● **WORK ITEM**: Go through the records line by line from the top and repeat each one exactly, ending with the line that contains "Pick the z-index: 5; example".

BEGIN DATA EXTRACTS

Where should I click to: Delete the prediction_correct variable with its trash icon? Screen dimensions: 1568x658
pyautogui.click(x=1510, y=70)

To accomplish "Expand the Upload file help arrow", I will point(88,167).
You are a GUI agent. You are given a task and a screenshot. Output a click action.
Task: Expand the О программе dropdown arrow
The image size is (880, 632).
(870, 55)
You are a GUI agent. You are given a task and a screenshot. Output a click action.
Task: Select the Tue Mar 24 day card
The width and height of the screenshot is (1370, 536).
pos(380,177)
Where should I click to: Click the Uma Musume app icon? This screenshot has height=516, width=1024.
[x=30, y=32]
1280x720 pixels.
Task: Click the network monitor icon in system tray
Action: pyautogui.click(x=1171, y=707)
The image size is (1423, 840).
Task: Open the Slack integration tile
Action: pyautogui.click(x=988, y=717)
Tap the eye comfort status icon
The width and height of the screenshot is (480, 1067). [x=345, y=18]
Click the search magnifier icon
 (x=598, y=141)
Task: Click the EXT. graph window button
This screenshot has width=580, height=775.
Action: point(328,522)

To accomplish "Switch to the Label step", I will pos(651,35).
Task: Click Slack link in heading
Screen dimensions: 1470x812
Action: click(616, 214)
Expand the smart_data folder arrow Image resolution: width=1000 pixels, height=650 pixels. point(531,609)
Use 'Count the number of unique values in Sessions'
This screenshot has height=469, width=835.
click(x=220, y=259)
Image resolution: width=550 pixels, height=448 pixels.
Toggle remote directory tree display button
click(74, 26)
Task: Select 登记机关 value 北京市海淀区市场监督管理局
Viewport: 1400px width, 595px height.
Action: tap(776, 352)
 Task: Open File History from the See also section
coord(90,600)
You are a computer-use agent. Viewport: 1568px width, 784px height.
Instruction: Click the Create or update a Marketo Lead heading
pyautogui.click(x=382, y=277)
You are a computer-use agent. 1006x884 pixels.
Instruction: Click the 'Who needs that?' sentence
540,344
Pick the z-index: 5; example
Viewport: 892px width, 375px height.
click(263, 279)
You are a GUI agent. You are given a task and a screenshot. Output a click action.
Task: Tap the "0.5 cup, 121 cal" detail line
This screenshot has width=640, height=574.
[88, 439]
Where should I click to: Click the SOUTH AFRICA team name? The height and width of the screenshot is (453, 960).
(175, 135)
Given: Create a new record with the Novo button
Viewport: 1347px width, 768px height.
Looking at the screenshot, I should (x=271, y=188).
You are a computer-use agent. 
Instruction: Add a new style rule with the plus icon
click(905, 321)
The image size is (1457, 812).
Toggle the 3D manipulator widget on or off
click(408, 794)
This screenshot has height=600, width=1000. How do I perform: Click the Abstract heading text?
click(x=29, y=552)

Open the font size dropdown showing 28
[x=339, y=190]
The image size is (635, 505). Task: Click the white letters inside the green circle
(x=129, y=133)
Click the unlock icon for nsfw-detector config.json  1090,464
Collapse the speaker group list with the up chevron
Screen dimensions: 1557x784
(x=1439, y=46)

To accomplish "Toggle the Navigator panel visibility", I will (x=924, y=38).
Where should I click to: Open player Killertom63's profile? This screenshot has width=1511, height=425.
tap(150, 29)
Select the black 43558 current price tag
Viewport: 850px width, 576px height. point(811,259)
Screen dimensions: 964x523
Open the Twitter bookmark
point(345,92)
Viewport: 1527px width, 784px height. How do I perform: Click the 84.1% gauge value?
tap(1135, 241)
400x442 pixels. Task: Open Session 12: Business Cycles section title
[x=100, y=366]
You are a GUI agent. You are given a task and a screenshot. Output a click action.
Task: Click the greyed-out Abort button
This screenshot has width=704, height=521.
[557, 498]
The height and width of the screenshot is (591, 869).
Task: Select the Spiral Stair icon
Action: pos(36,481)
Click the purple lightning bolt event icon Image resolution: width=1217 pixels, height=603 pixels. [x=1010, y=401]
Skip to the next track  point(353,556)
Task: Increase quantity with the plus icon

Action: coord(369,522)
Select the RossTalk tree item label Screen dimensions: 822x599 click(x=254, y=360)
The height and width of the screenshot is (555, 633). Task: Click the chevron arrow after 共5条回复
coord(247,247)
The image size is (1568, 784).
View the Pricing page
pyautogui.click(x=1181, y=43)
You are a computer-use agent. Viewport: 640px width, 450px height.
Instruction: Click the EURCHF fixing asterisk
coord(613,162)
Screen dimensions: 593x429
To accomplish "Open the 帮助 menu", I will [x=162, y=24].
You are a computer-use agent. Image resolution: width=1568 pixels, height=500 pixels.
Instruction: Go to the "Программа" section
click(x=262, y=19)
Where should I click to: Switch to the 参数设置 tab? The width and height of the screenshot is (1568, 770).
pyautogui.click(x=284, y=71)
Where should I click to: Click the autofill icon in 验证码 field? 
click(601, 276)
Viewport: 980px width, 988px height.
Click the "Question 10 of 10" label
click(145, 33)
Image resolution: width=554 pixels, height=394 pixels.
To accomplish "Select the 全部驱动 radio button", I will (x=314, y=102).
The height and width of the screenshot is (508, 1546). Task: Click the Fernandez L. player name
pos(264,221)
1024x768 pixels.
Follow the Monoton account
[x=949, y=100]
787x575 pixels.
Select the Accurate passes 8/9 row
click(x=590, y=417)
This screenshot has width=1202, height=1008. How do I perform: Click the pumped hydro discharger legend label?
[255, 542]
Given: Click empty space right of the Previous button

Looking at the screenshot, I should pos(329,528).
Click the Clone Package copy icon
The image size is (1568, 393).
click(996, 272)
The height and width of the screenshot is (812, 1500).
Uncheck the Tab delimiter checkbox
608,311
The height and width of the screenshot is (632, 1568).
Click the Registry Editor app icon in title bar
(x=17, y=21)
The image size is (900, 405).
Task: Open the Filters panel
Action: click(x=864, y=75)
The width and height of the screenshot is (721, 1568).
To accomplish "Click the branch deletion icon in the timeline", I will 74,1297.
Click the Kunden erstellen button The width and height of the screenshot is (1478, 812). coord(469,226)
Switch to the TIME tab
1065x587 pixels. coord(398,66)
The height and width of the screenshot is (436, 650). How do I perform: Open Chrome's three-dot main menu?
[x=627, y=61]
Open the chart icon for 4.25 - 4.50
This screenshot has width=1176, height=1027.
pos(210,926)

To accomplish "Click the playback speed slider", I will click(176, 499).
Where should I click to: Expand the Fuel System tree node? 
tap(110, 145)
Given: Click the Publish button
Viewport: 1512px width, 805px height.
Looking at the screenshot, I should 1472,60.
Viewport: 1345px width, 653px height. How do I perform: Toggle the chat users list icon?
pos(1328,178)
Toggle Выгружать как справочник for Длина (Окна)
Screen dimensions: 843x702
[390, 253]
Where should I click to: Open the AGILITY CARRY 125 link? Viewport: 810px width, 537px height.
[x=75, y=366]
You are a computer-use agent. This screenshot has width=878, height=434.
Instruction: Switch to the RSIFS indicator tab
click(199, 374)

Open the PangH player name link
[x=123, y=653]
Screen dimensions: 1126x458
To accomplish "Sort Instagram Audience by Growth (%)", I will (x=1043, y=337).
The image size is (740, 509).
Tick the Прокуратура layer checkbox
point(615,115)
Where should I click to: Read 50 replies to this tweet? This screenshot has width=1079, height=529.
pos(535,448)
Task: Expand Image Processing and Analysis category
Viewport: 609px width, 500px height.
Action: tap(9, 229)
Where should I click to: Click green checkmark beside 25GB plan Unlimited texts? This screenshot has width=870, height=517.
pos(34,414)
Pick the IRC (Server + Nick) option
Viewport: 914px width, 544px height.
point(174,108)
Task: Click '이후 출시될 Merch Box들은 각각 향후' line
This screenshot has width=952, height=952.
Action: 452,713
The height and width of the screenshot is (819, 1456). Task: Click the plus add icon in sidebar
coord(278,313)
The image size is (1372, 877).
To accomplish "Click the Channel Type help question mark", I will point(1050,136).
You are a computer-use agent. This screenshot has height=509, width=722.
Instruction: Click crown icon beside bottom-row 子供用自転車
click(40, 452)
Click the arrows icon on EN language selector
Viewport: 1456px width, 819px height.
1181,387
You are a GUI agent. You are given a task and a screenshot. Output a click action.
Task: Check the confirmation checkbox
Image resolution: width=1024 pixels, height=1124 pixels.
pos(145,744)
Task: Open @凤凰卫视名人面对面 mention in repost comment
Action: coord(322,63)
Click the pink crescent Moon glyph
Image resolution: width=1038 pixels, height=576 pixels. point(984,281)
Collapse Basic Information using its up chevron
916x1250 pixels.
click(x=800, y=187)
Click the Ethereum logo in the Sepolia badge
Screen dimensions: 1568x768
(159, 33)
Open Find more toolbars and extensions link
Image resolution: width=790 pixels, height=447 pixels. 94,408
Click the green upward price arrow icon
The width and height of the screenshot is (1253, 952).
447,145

END DATA EXTRACTS

● **COMPLETED EXERCISE**:
Where should I click to: Delete the prediction_correct variable with its trash icon? Screen dimensions: 1568x658
pyautogui.click(x=1510, y=70)

To accomplish "Expand the Upload file help arrow", I will point(88,167).
You are a GUI agent. You are given a task and a screenshot. Output a click action.
Task: Expand the О программе dropdown arrow
The image size is (880, 632).
(870, 55)
You are a GUI agent. You are given a task and a screenshot. Output a click action.
Task: Select the Tue Mar 24 day card
The width and height of the screenshot is (1370, 536).
pos(380,177)
Where should I click to: Click the Uma Musume app icon? This screenshot has height=516, width=1024.
[x=30, y=32]
1280x720 pixels.
Task: Click the network monitor icon in system tray
Action: pyautogui.click(x=1171, y=707)
The image size is (1423, 840).
Task: Open the Slack integration tile
Action: pyautogui.click(x=988, y=717)
Tap the eye comfort status icon
The width and height of the screenshot is (480, 1067). [x=345, y=18]
Click the search magnifier icon
 (x=598, y=141)
Task: Click the EXT. graph window button
This screenshot has width=580, height=775.
Action: point(328,522)

To accomplish "Switch to the Label step", I will pos(651,35).
Task: Click Slack link in heading
Screen dimensions: 1470x812
Action: click(616, 214)
Expand the smart_data folder arrow Image resolution: width=1000 pixels, height=650 pixels. point(531,609)
Use 'Count the number of unique values in Sessions'
This screenshot has height=469, width=835.
click(x=220, y=259)
Image resolution: width=550 pixels, height=448 pixels.
Toggle remote directory tree display button
click(74, 26)
Task: Select 登记机关 value 北京市海淀区市场监督管理局
Viewport: 1400px width, 595px height.
Action: tap(776, 352)
 Task: Open File History from the See also section
coord(90,600)
You are a computer-use agent. Viewport: 1568px width, 784px height.
Instruction: Click the Create or update a Marketo Lead heading
pyautogui.click(x=382, y=277)
You are a computer-use agent. 1006x884 pixels.
Instruction: Click the 'Who needs that?' sentence
540,344
Pick the z-index: 5; example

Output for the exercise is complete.